▶ [Alıştırmalar]
a: İhracat haberinde "Türkiye İhracatçılar Meclisi" ifadesinin geçtiği yerden başlayıp "sayıda ihracatçı katıldı." ifadesinden sonra biten bölümü harfi harfine yeniden yazın.
b: Mayıs ayı ihracat rakamlarını anlatan haberi, gösterilen son cümleden sonrasını yazarak sürdürün.

▶ [Kaynak Metin]
ANTALYA(ANKA)- Devlet Bakanı Kürşad Tüzmen, döviz kuruna direkt müdahalenin tehlikeli olabileceğini belirterek, "Müdahale faiz oranlarıyla birlikte yedirilerek yapılmalıdır. Yüzde 40-44 aşırı değerlenme var, iyi düşünülmeli" dedi.
Türkiye İhracatçılar Meclisi (TİM), mayıs ayı ihracat rakamlarını Antalya'da açıkladı. Gecen ay ihracat 9 milyar dolar sınırını geçerek, bugüne kadarki en yüksek aylık değer olan 9 milyar 160 milyon dolara ulaştı. İhracat zirvesine Devlet Bakanı Kürşad Tüzmen, Antalya Valisi Alaattin Yüksel, Antalya Ticaret ve Sanayi Odası Başkanı Kemal Özgen ile çok sayıda ihracatçı katıldı.
"İHRACAT BULAŞICI VE YARARLI BİR HASTALIKTIR"

Kayıtlı girdiler
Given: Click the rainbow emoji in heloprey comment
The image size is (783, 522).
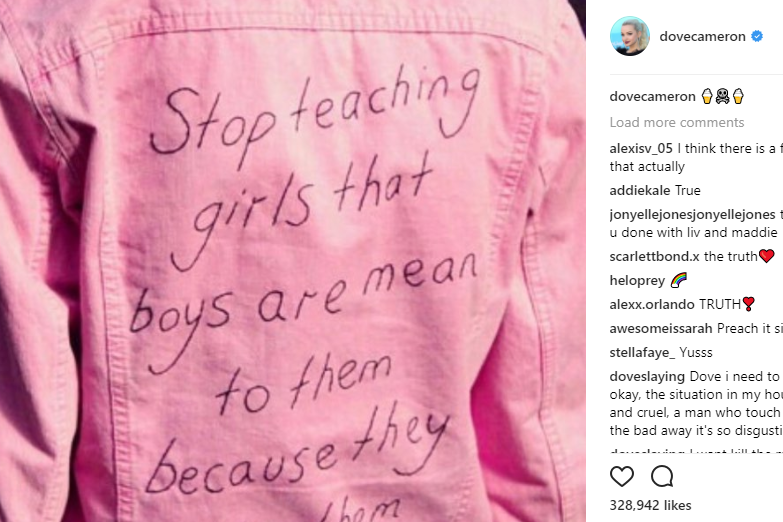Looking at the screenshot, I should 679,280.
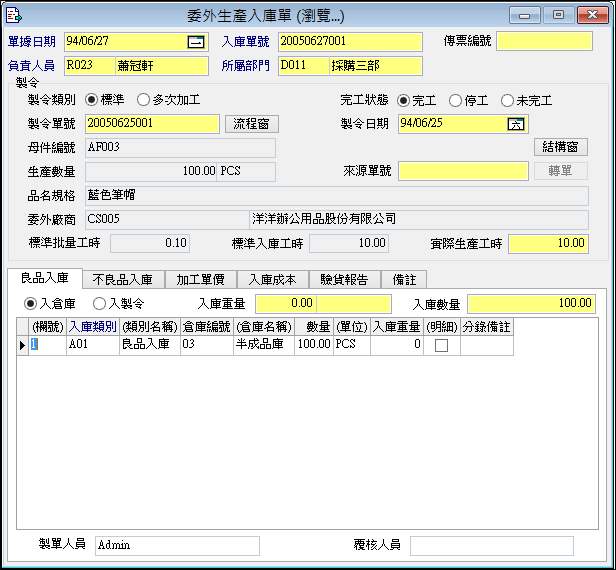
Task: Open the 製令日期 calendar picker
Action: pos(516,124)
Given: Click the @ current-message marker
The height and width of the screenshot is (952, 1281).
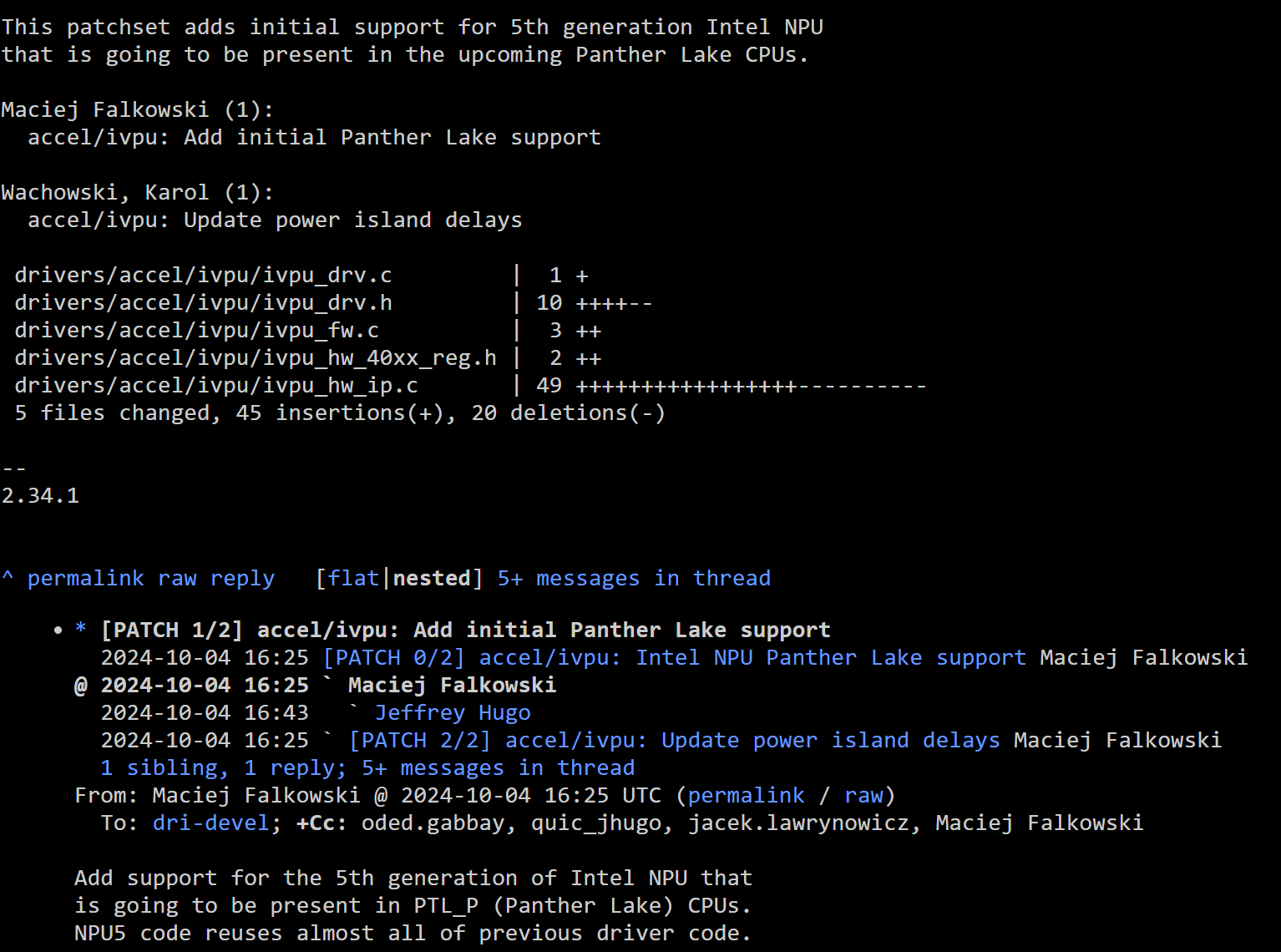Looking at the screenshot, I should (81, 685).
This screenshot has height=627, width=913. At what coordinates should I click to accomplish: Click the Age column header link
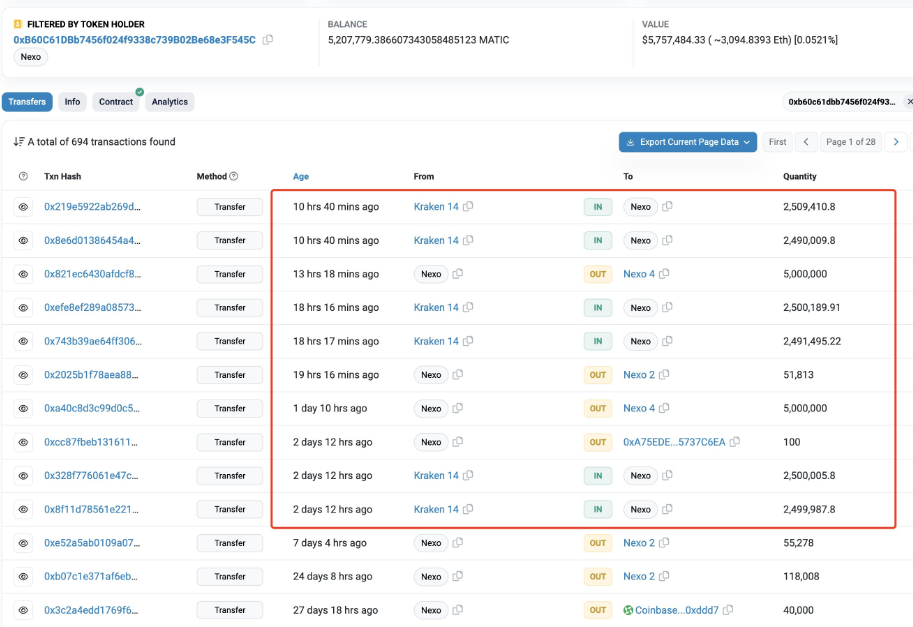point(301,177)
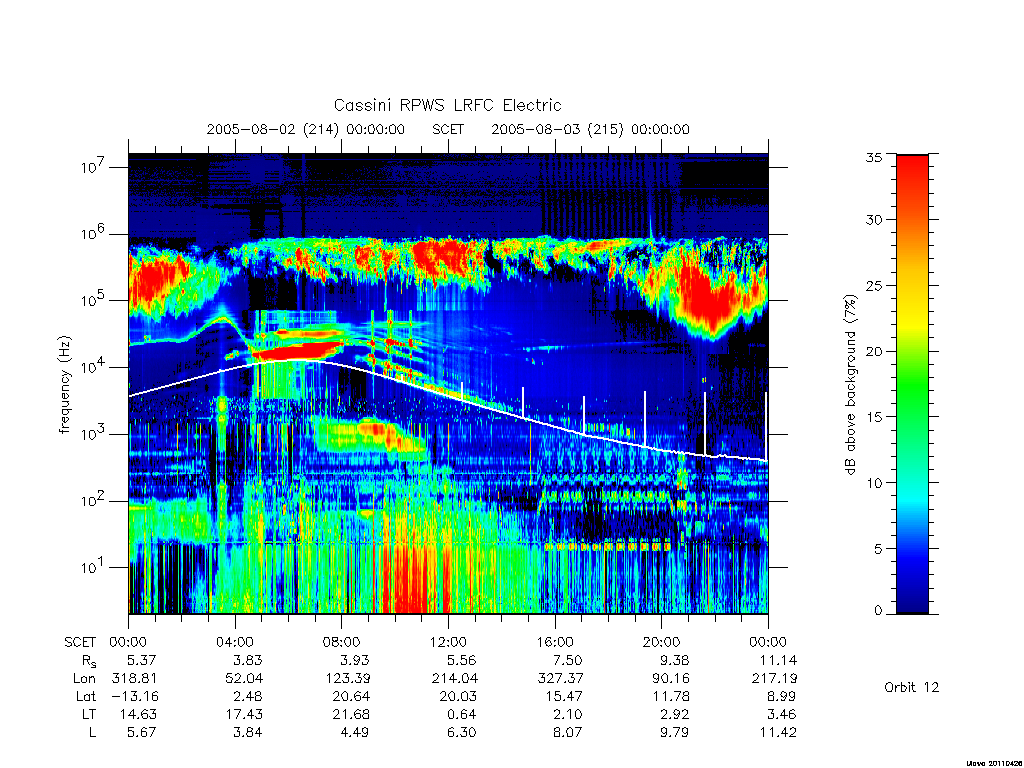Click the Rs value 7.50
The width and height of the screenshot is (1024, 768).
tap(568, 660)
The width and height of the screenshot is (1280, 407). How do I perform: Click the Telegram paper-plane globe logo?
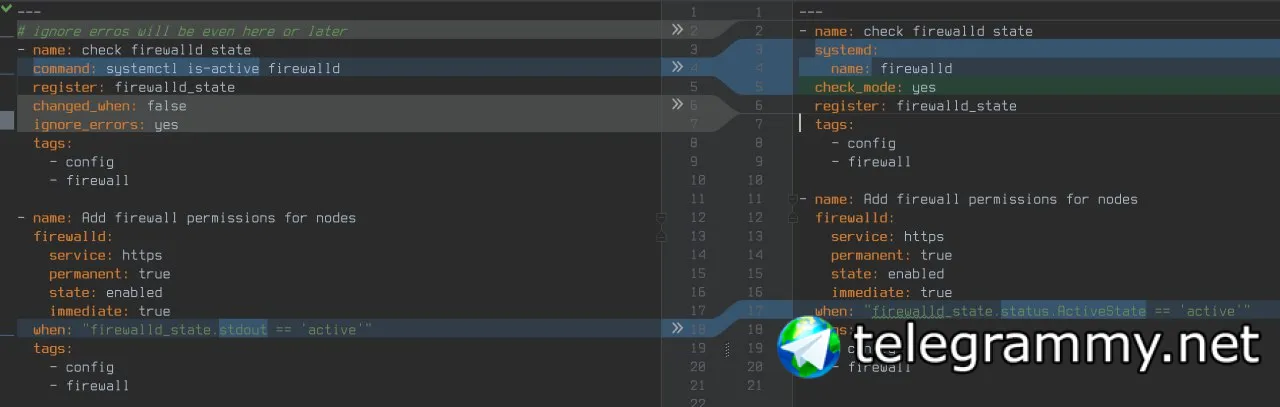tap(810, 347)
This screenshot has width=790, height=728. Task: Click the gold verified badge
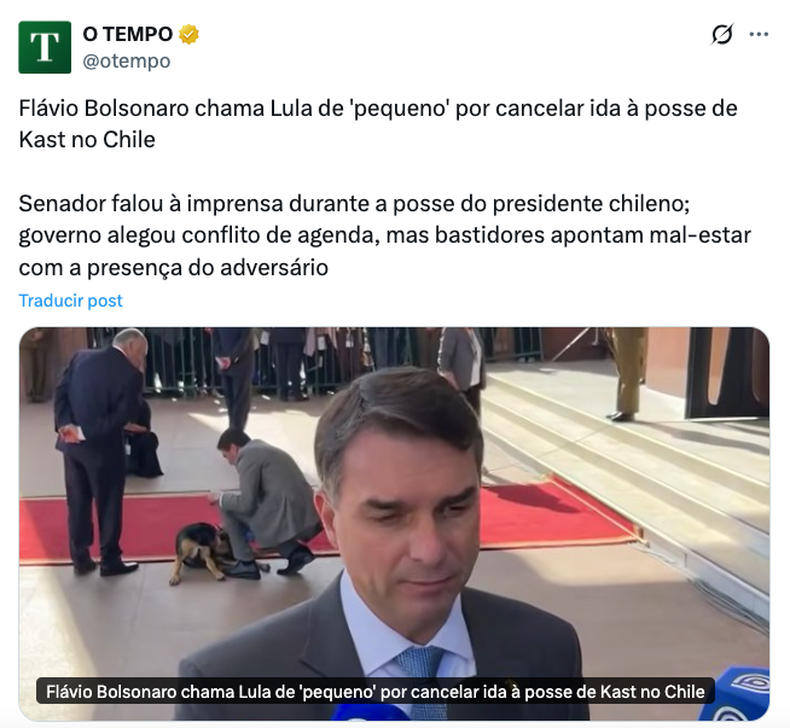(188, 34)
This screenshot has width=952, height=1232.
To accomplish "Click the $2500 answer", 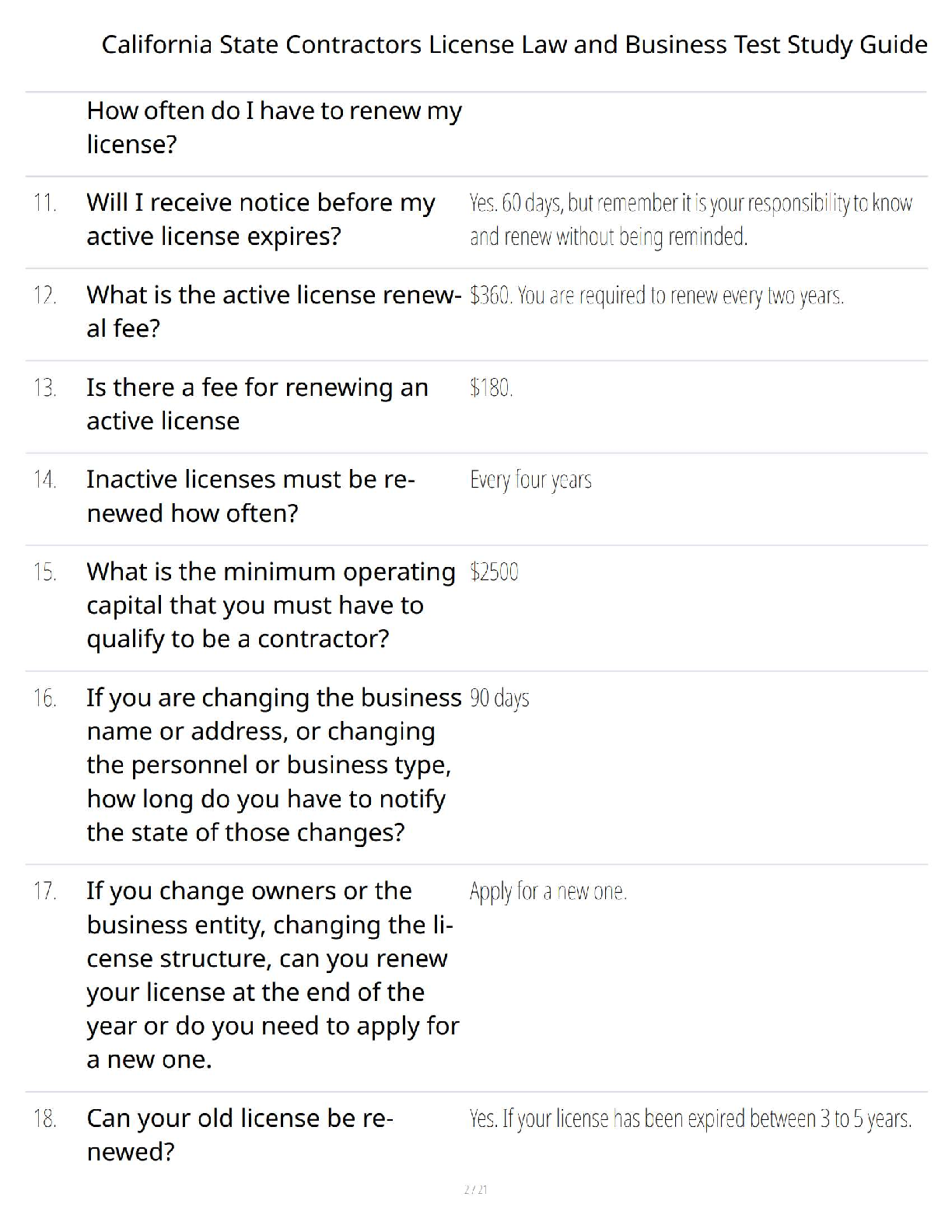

▶ [Verilen Yanıtlar]
a:
Türkiye İhracatçılar Meclisi (TİM), mayıs ayı ihracat rakamlarını Antalya'da açıkladı. Gecen ay ihracat 9 milyar dolar sınırını geçerek, bugüne kadarki en yüksek aylık değer olan 9 milyar 160 milyon dolara ulaştı. İhracat zirvesine Devlet Bakanı Kürşad Tüzmen, Antalya Valisi Alaattin Yüksel, Antalya Ticaret ve Sanayi Odası Başkanı Kemal Özgen ile çok sayıda ihracatçı katıldı.

b:
Devlet Bakanı Tüzmen, ihracat yapmayı bulaşıcı bir hastalığa benzeterek, "Aslında hepiniz bu bulaşıcı ancak yararlı hastalığa yakalandınız" dedi. Türkiye'nin ihracatta kat ettiği mesafeyi rakamlarla anlatan Tüzmen, 1986 yılının tümünde yapılan ihracatın şimdi bir ayda yapıldığını ve 2002'de yapılan toplam 40 milyar dolarlık ihracat miktarının ise bu yılın ilk beş ayında gerçekleştirildiğini ve ihracatçıların gerçek bir tarih yazdığını kaydetti. Tüzmen, bu yıl elde edilecek 100 milyar dolarlık ihracatın kritik bir kütle olduğunu, bunun aşılması halinde Türkiye'yi kimsenin tutamayacağını belirterek, Türkiye'nin son 5 yılda hem ihracat hem de GSMH büyümesinde dünya ortalamasının da çok üzerinde bir büyüme elde ettiğini söyledi. İhracatın ithalatı karşılama oranının gittikçe yükseldiğini, geçen yıl yüzde 60.5'e yükselen bu oranın yılın ilk 5 ayında yüzde 66'ya yükseldiğini bildirdi.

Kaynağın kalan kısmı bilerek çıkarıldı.